I decided that there would be separate Halls for the adults and children because the chlldren have their own spiritual needs that are best provided for in their own place. And the adult elves are children enough in their innocence that they provide all the laughter necessary.

Keep the reviews coming. I enjoy them even when we don't agree on all the details. That's what makes it fun.

EllieReviewed Chapter: 5 on 11/24/2006
I am thoroughly enjoying this story. I love your concept of the spirits being as children again learning what they will need to know in order to survive in Life again. The twins being cared for by Glorfy are so sweet. I worry baout him going back into life though. I hope he really is ready. I pity Finrod and am glad that he will have his friend back again.

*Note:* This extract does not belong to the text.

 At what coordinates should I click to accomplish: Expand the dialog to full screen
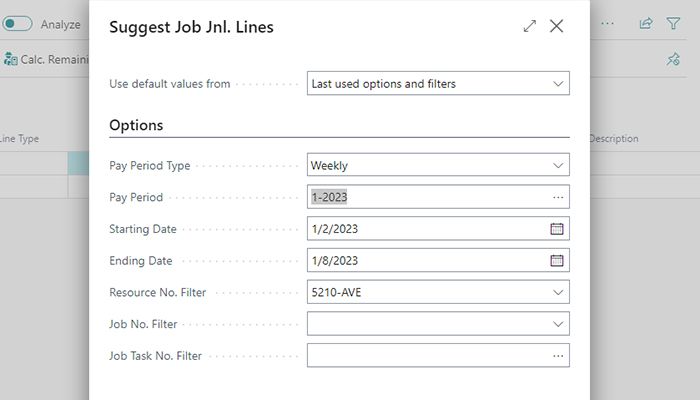click(530, 27)
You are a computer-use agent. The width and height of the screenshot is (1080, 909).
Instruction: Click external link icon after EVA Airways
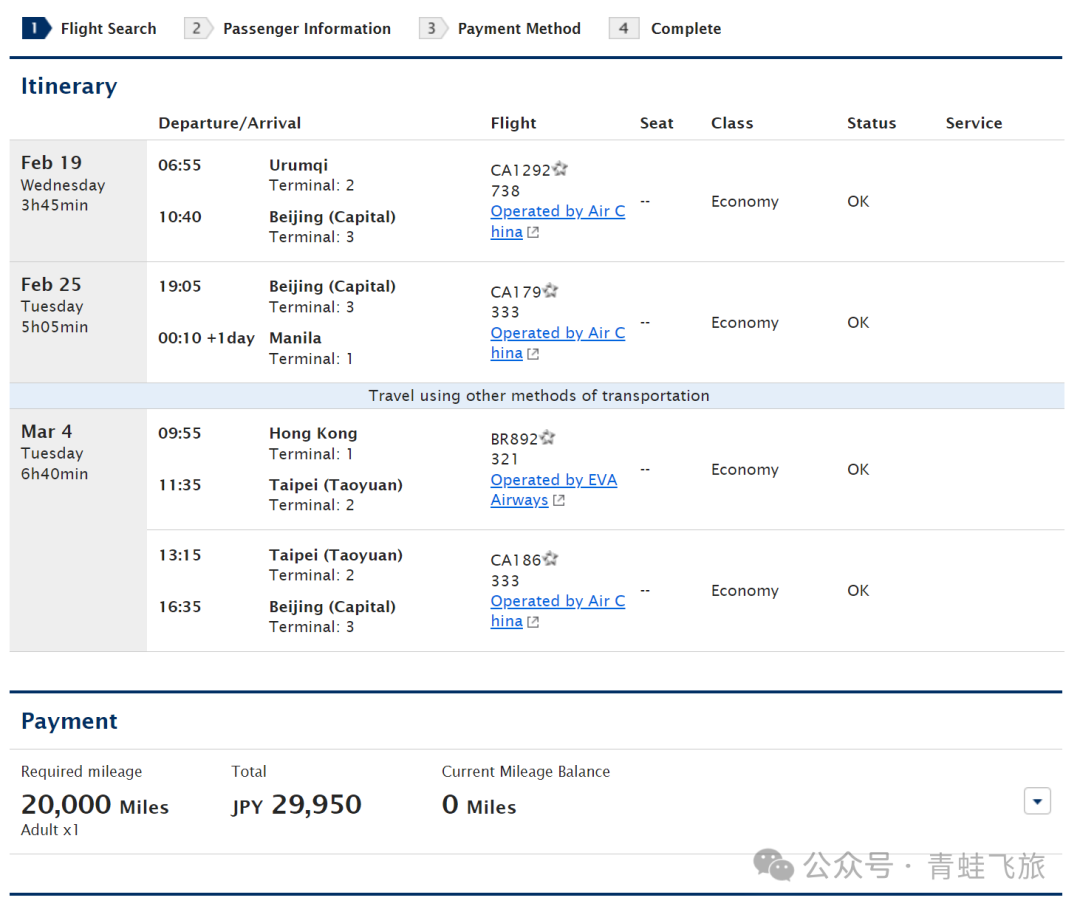click(559, 501)
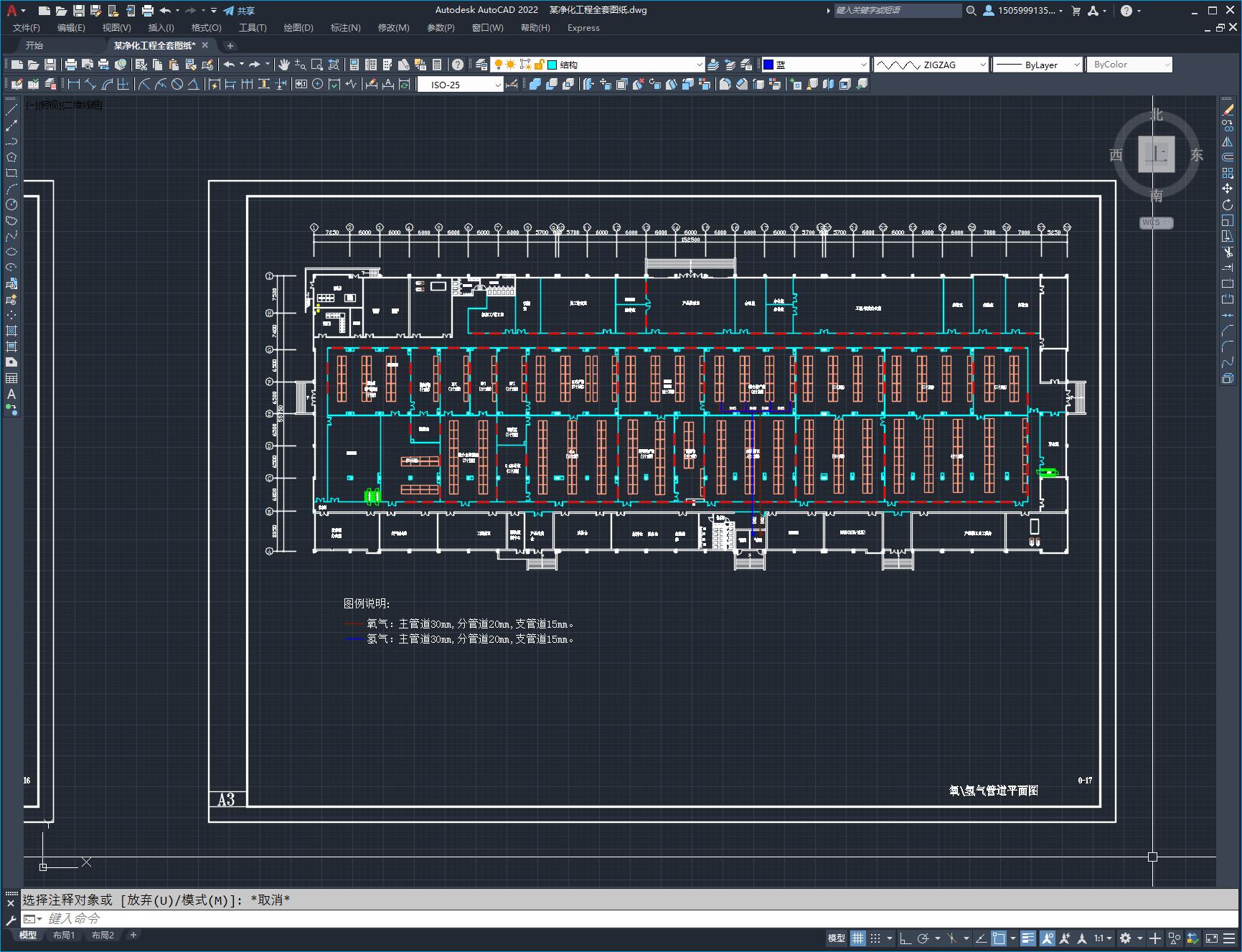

Wonderful story. Please keep up the good work!

Author Reply: Thanks Ellie. The process of reintegration to Life, as you will see, is not easy and not done all in an instant. The elves remain in Mandos for centuries before being released and even after that the process towards spiritual and emotional maturation continues for some time. Glad you are enjoying the story so far.

BodkinReviewed Chapter: 5 on 11/23/2006
I do like the thought of the healing fear playing in the halls as they recover - and of Glorfindel playing with and protecting Dior's little sons. This is a most interesting and enjoyable story - and I am looking forward to reading more.

Author Reply: Thanks Bodkin. I'm glad you are enjoying the story so far. I hope to post a couple of chapters at a time, maybe once or twice a week as my schedule allows.